Inference of transmission tree from a dated phylogeny

Xavier Didelot

2021-04-20

If you want to reproduce exactly the same results as the ones shown in this tutorial, you need to set the seed of your random number generator to zero:

library(TransPhylo)
set.seed(0)

Inference of transmission tree from a dated phylogeny

This tutorial illustrates the main functionality of TransPhylo, which is to infer a transmission tree given a dated phylogeny. We will use the same dated phylogeny tree that was generated in the tutorial on simulations:

library(ape)
phy<-read.tree(text='((4:1.257652937,(1:1.231048819,5:1.519248672):0.303038892):0.784065883,(3:1.643413444,(6:0.656820028,2:0.007344035611):0.7562780805):1.293120815);')
plot(phy)
axisPhylo(backward = F)

Because such a phylogeny is dated relatively and not absolutely, we also need to indicate when the last sample was taken, which in the simulation above was equal to 2007.964:

ptree<-ptreeFromPhylo(phy,dateLastSample=2007.964)
plot(ptree)

TransPhylo also needs to know the parameters of the Gamma distribution representing the generation time.

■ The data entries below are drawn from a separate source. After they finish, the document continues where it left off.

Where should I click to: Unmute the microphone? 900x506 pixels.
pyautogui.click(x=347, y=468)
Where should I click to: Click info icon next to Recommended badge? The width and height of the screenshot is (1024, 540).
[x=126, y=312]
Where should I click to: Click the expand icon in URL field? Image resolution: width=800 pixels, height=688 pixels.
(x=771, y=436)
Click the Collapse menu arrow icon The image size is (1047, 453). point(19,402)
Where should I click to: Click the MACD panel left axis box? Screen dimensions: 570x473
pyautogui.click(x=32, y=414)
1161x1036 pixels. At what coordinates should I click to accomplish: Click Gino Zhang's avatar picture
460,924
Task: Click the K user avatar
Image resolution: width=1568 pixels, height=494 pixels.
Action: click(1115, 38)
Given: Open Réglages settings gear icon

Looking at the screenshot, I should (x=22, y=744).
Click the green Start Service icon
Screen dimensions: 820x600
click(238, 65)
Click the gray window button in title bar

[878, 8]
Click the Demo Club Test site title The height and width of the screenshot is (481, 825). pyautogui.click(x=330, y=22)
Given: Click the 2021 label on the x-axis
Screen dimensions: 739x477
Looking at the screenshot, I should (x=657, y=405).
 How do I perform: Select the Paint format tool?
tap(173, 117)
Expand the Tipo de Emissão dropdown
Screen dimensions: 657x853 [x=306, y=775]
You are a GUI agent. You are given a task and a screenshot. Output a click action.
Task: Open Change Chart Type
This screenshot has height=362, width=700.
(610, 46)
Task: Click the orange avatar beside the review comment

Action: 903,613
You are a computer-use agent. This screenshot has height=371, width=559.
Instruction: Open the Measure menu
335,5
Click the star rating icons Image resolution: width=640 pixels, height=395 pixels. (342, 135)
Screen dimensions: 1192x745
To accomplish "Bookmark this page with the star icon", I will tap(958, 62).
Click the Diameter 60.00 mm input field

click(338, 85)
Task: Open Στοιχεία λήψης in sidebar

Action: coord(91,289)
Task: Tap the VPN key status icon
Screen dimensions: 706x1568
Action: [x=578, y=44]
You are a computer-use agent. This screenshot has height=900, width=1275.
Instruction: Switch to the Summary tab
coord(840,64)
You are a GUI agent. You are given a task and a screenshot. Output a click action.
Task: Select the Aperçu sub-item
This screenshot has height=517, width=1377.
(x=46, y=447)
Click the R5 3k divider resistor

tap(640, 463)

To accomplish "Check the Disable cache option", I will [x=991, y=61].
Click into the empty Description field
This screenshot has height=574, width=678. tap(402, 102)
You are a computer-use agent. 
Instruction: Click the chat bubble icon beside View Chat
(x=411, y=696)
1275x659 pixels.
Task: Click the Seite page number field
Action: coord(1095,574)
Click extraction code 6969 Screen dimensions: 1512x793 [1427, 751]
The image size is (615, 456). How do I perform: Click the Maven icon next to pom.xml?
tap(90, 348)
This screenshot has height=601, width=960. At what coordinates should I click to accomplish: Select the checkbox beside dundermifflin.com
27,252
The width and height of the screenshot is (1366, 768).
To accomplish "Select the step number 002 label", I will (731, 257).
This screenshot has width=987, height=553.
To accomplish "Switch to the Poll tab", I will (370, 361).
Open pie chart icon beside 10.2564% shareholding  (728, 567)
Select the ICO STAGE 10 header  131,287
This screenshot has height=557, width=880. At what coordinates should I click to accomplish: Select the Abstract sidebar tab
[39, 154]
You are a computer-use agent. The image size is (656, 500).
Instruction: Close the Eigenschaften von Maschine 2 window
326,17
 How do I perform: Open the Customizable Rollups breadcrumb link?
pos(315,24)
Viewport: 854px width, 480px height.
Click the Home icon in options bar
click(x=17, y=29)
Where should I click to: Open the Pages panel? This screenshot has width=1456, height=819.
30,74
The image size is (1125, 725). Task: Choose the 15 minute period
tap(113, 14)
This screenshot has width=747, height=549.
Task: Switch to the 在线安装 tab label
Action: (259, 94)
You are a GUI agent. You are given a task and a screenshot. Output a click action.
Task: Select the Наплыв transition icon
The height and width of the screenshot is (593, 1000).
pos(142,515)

In the simulation above we assumed that these parameters were equal to (10,0.1), and so this is what we specify below. However, if you are using your own data, you should set these values to something sensible for your pathogen of interest.

w.shape=10
w.scale=0.1

Finally TransPhylo needs to know the time at which observation of cases stopped. In the simulation above this was equal to 2008, and so this is what we specify below. However, if you are using your own data, you should set this equal to the date when observation stopped for your outbreak of interest. It might be today’s date if you are doing a real-time genomic epidemiology investigation. It can even be set equal to Inf if you are confident that the outbreak is finished and that there will be no cases in the future, for example if you are analysing an old outbreak which is clearly finished.

dateT=2008

The MCMC procedure to infer the transmission tree given the phylogenetic tree can be run as follows:

res<-inferTTree(ptree,mcmcIterations=1000,w.shape=w.shape,w.scale=w.scale,dateT=dateT)

Checking convergence

The last command returned a record of all MCMC iterations. Traces of the MCMC can be plotted as follows:

plot(res)

These traces need to look stable (after initial convergence) for the MCMC to be well mixed and the results to be meaningful. Otherwise, the MCMC needs to be run for longer by increasing the mcmcIterations parameter in the inferTTree function (in the example above we had mcmcIterations=1000 which was clearly not sufficient).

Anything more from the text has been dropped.